JE VIS se froisser l’étendue bleue de la mer. Je la vis se tiédir et se peupler de méduses à longs filaments et d’algues empoisonnantes. Un jour je vis s’effondrer un pan de montagne sous l’effet des pluies diluviennes et courir la vague assassine, détruisant la vallée où je vivais. Je vis la panique dans les yeux ce jour-là. Je vis les jardins brûler, ceux à qui je m’étais longtemps consacrée, et mes arbustes mourir à cause de la sécheresse. Je vis aussi les berges de la rivière sauvage envahies de gens sans respect et les oiseaux des cascades refoulés vers l’amont. Je vis la fin de ma vie au Sud. Alors j’entrevis la nécessité de me déplacer, de changer de campement.
L’inquiétude était là, fixée dans mon corps, impossible à déloger. La respiration m’avait été pour ainsi dire enlevée, l’espoir s’était grillé comme l’insecte contre la lampe. Je désirai retrouver le scintillement des étoiles. Un matin la décision était prise. J’ouvris une carte des territoires et entrepris de me trouver un asile.

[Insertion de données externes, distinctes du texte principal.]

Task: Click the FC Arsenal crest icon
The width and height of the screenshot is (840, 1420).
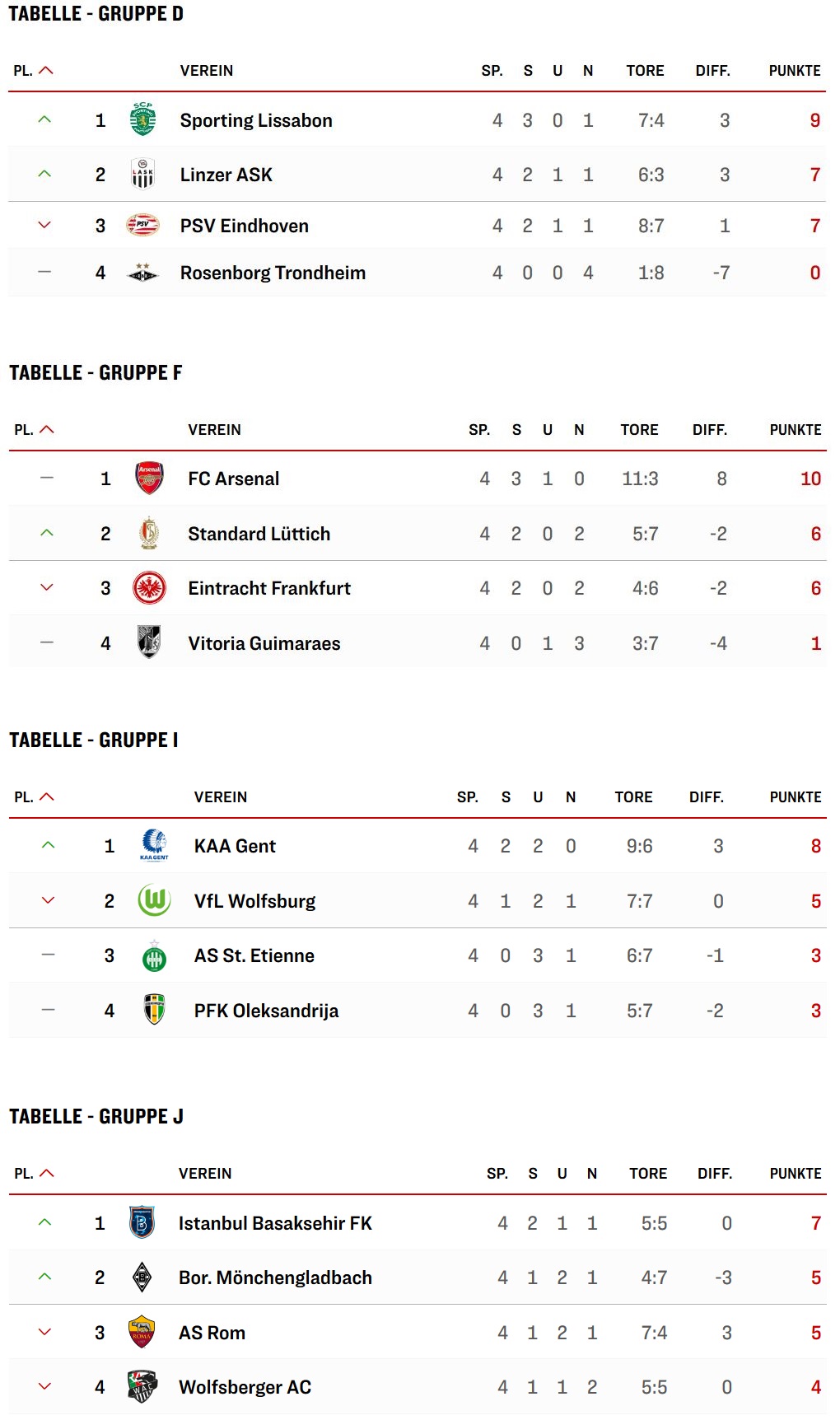Action: 149,478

JE VIS la forêt se densifier à l’approche des monts aux sommets couverts de neige, les villes se raréfier. La route avait de l’allure. Un étrange pays se dessinait au fur et à mesure comme un paysage américain. Fermes isolées. Animaux regroupés sous les arbres en attente de rentrer à l’étable. Le temps annoncé pour les jours suivants n’était guère fameux, chutes de neige prévues en plaine avant de tourner en pluie. Je lus les panneaux indicateurs plantés au croisement des grands chemins, relevai pour les noter dans mon carnet les noms de régions à visiter, les numéros de route. A mon arrêt suivant je déployai la carte sur le capot en fumant lentement une cigarette. L’air qui venait des hauteurs était glacial. Je n’imaginai rien de ce qui pouvait arriver.

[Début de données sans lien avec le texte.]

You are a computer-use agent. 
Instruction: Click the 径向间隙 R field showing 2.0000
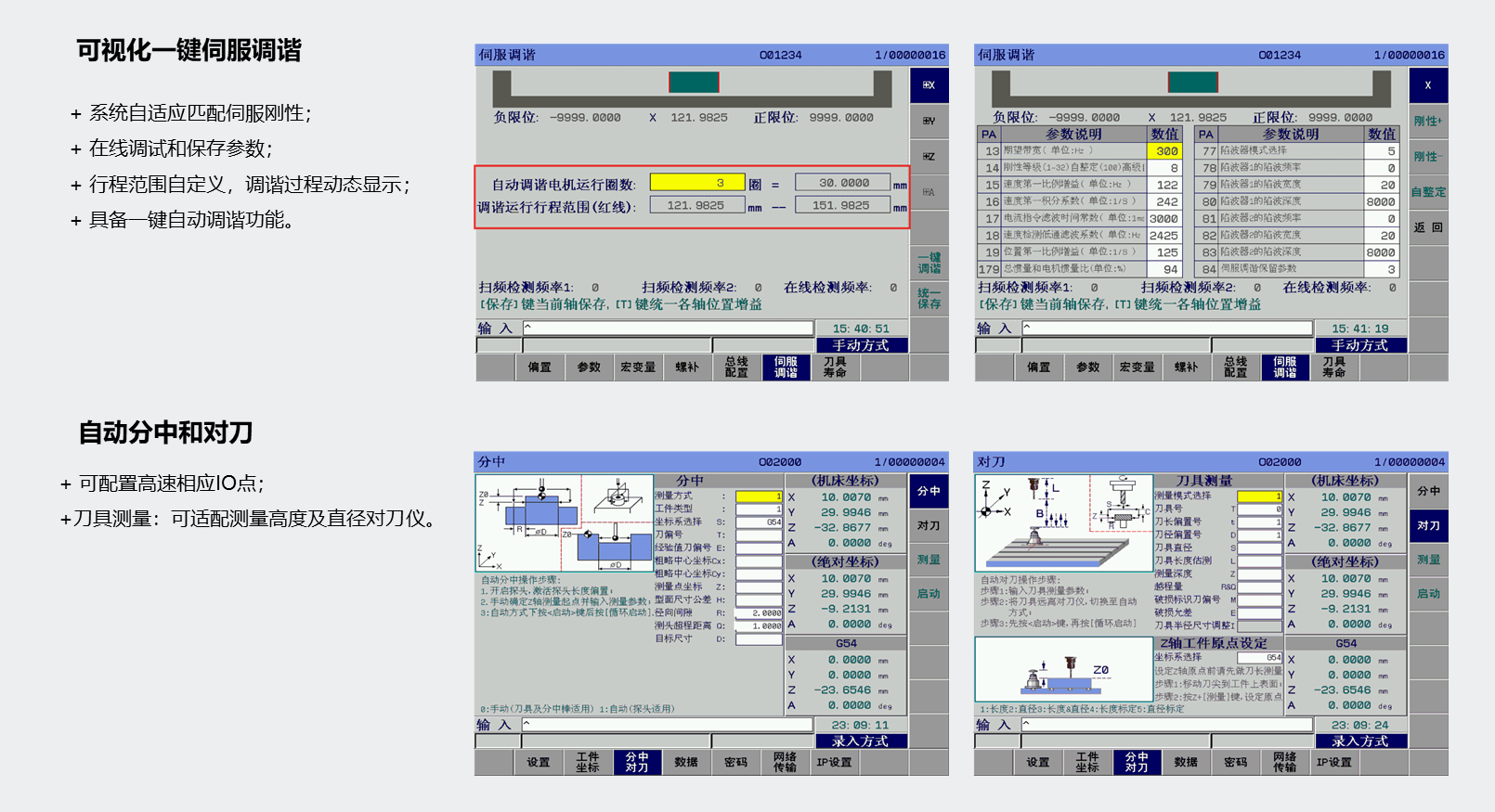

JE VIS un homme sous le tilleul qui regardait vers la maison, un homme jeune en habits usés sales de poussière et de sang. Il avait le visage en sueur, sac déposé à ses pieds, et il semblait au bord de pleurer. Il repensait au chemin parcouru depuis sa naissance, au froid supporté, à toute la misère, la faim, le poids des deuils successifs, le poids de l’absence, et il était prêt à céder au désespoir. Pourtant je sentis qu’il était parvenu au seuil de quelque chose de grand et qu’il avait le désir de vieillir encore pour savoir ce qu’il en était de la survie, de l’espérance et de la mort. Il comprenait qu’il n’avait pas été abandonné non, les corps de ses parents étaient simplement restés en arrière, ensevelis dans l’obscur, et il n’avait gardé d’eux qu’une mémoire floue au bord des lèvres, presque édulcorée, et maintenant il cherchait un autre visage, un autre repère. Quand il la vit sortir de la maison, un panier à linge posé sur la hanche, il remarqua sa peau blanche et l’élancé de sa silhouette.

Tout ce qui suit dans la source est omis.